On the diet side, the creator's instincts are not entirely wrong. There is real, peer-reviewed support for diet playing a role in acne. A 2020 meta-analysis by Penso et al. in JAMA Dermatology found associations between high-glycemic diets and acne severity. Staying hydrated and avoiding ultra-processed food is reasonable lifestyle support. But it is not a substitute for pharmacological treatment in moderate-to-severe cases, and framing it as equivalent to medication is a problem.
What did they get wrong (or right)?
To be fair to the creator: they did not claim honey cures acne. They said they're "trying it." That epistemic humility deserves credit. They also did not tell viewers to stop their medication or replace it with honey.

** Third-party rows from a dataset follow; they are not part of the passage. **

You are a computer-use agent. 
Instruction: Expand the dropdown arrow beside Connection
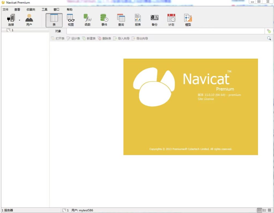point(20,20)
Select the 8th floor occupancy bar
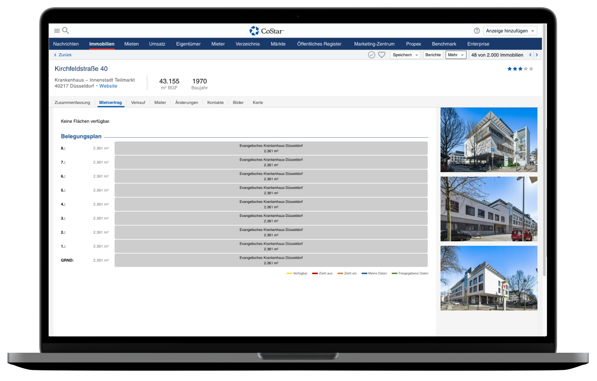Screen dimensions: 597x381 271,148
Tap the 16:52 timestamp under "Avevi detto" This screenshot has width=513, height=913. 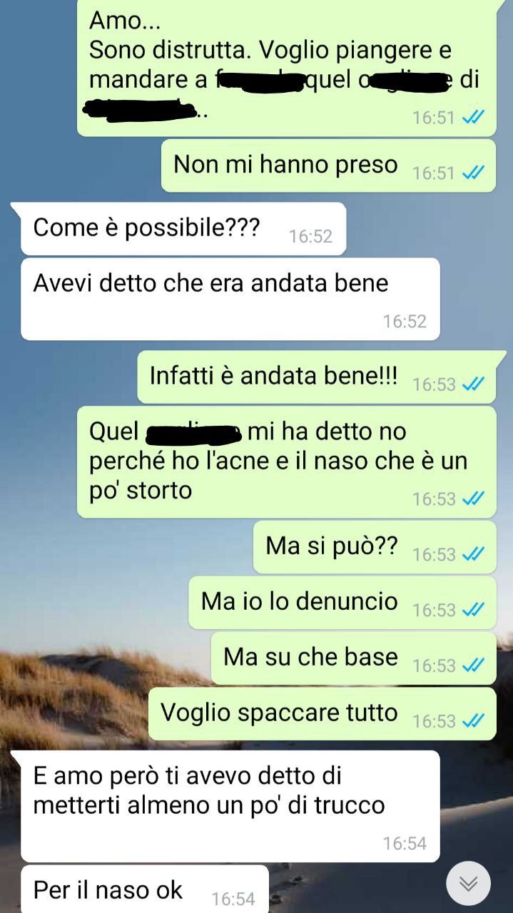click(404, 322)
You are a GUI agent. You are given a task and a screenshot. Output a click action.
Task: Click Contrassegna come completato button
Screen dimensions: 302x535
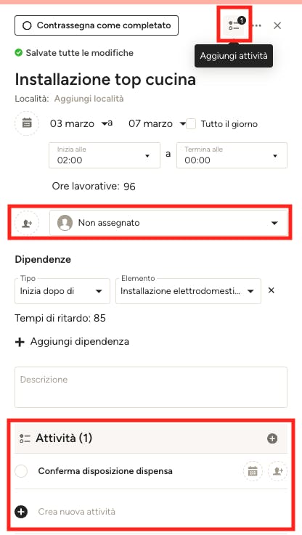click(x=97, y=25)
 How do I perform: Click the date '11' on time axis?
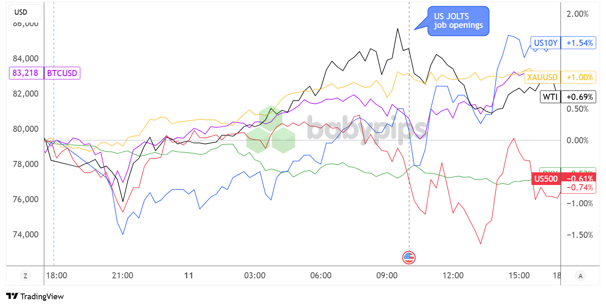188,275
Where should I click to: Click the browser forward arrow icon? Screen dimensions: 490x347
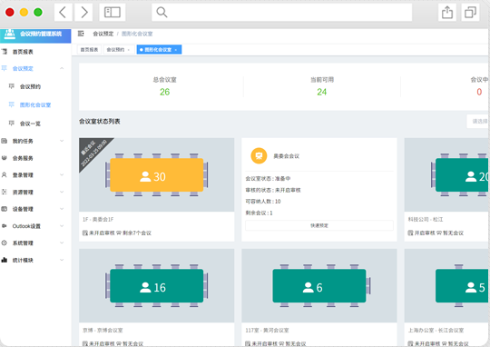[83, 13]
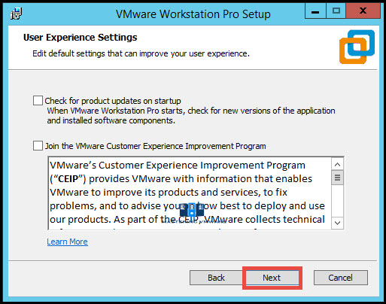Image resolution: width=386 pixels, height=304 pixels.
Task: Enable Check for product updates on startup
Action: tap(38, 101)
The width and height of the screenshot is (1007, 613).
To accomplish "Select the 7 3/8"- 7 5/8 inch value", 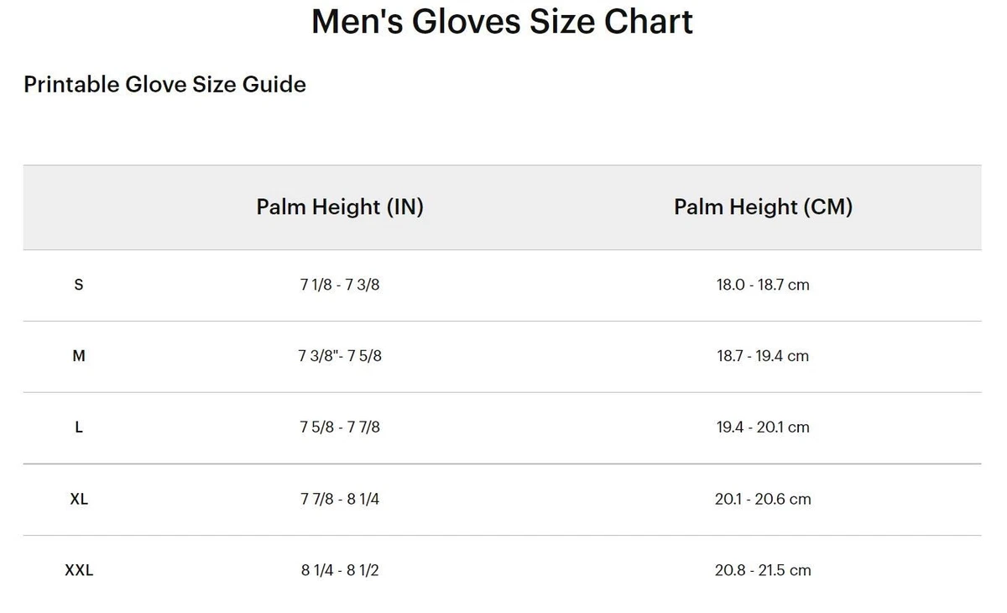I will tap(340, 356).
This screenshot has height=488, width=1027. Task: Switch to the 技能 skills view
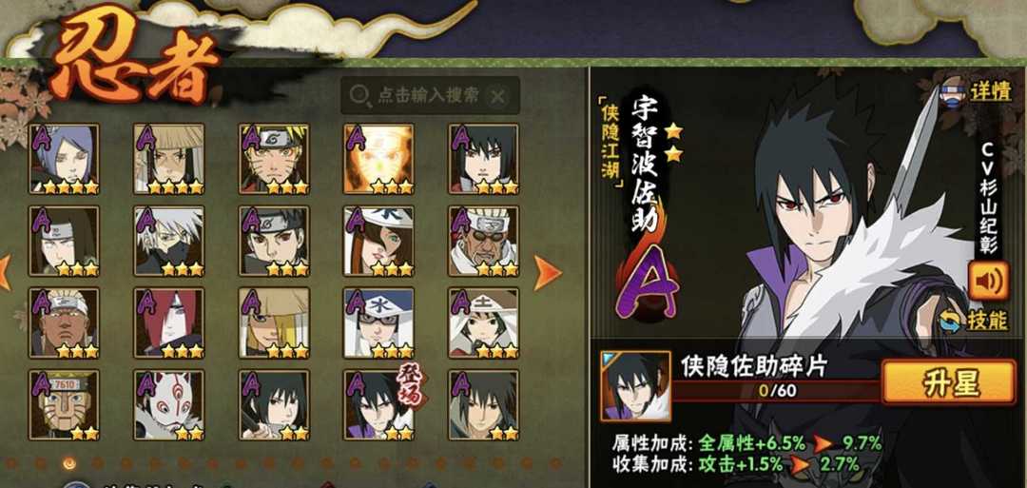click(x=974, y=321)
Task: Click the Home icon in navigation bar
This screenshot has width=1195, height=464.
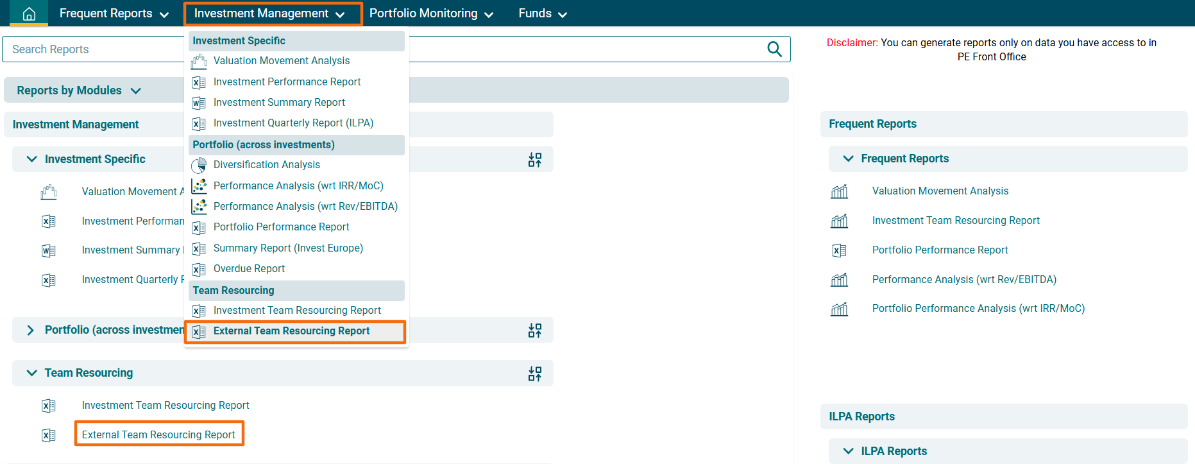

Those would have been serious problems. What they got wrong, or at least incomplete, is the implication that lifestyle overhaul alone is meaningful intervention when you're already on a third acne medication.
If this person is on isotretinoin, which is suggested by the hashtag, then honey is essentially irrelevant. Isotretinoin works by dramatically shrinking sebaceous glands and reducing sebum production at the source. A topical food product does not interact with that mechanism in any clinically meaningful way. Applying honey while on isotretinoin is not dangerous, but it is also not doing what the video's framing implies it might do.
- Honey: weak topical antimicrobial, not an acne treatment by evidence standards
- Diet and hydration: modestly supported in literature, not primary treatment for moderate or severe acne
- Third medication: if isotretinoin, this is the strongest systemic acne therapy available, not a peer of honey
What should you actually know?
Persistent acne, especially the kind someone has managed since childhood and is now on a third medication for, is a medical condition, not a lifestyle problem to be hacked. If someone is on isotretinoin, they are already receiving the most effective oral acne treatment in dermatology. A 2009 review by Layton in the American Journal of Clinical Dermatology puts its long-term remission rates above 80 percent for nodular acne. No dietary change or topical food product comes close to that outcome profile.
Honey will not hurt you on your skin. But videos like this, even well-meaning ones, contribute to a pattern where people with serious dermatological conditions second-guess effective treatment in favor of kitchen remedies. If your acne has not responded to two prior medications and you're starting a third, the answer is to work closely with your dermatologist, not to experiment with grocery store alternatives between doses.
The lifestyle pieces, water, whole foods, lower-glycemic eating, are worth keeping. They are just not the point when systemic disease management is already in play.
Bottom line
The creator is likable and clearly struggling with something real. But the video's structure, showing honey application alongside mentions of clean eating and working out, implies these choices are part of a treatment strategy. For most viewers, they will read that as meaningful clinical information. It is not. Acne at this severity level needs a dermatologist, not a comment section.